Our Goddaughter Likes SZA
- Gustavo Lira
- 2 days ago
- 1 min read

I sat across my goddaughter and asked, “What music or artists are you enjoying right now?”
She grinned and mentioned several, including SZA—and a few others I actually knew.
Nothing deep. Or, intrusive.
But it was real. And it opened the door.
You want to connect with a kid?
Ask open-ended questions.
Not louder ones. Not fancier ones.
Just… open.
Wider. Gentler. Ones that say: I’m here. I’m listening. You matter.
💬 Instead of “How was your day?”
Try maybe: “What made you smile today?”
💬 Instead of “Did you do your homework?”
Consider: “What felt hard today?” or “What would make that easier?”
These kinds of questions don’t corner them.

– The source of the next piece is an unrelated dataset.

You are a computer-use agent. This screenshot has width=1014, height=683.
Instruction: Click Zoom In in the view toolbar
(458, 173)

They invite them.
And people—of any age—respond better when they’re invited, not inspected.
In our culture, we’re taught to speak with respeto.

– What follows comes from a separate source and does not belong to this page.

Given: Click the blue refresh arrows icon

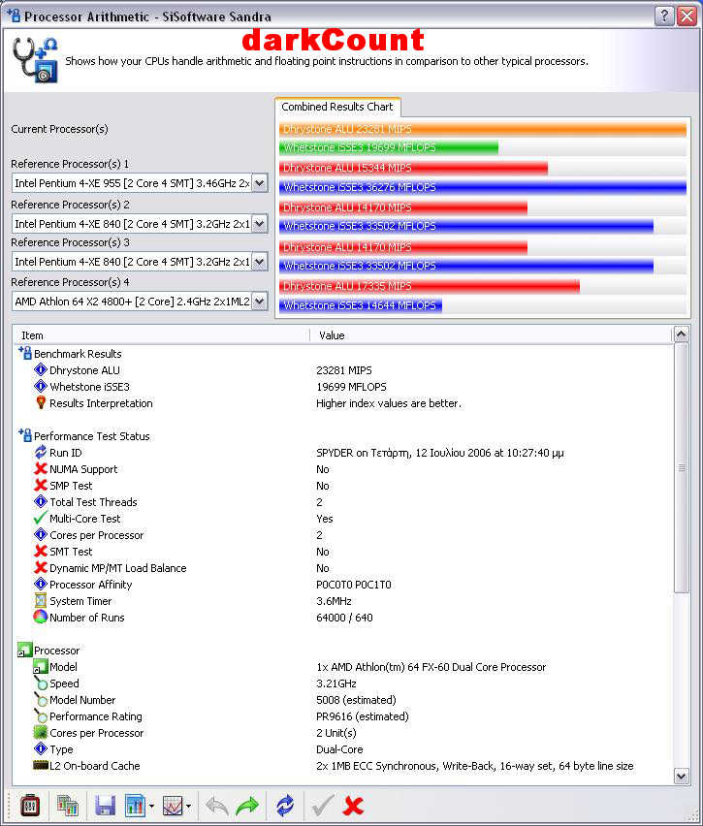Looking at the screenshot, I should tap(285, 806).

But we’re not always taught to listen with curiosidad.
That’s something I’m learning to do and model—across generations, across roles, across life.

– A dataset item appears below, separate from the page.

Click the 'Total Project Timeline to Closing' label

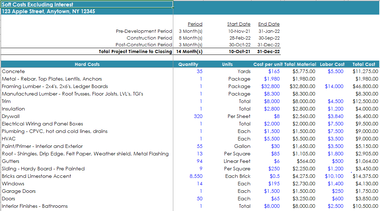(135, 51)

Because curiosity is like opening a window.
It lets the air move.
It gives someone room to breathe out what they’ve been holding in.
➡️ Open-ended questions + genuine curiosity = real connection
Try this today:
Ask someone—young or grown—
“What’s something you’ve been thinking about lately?”
Then pause.
Let their world unfold.
What’s one open-ended question that’s helped you connect—with a child, a partner, or even yourself?
I’d love to learn from your experience.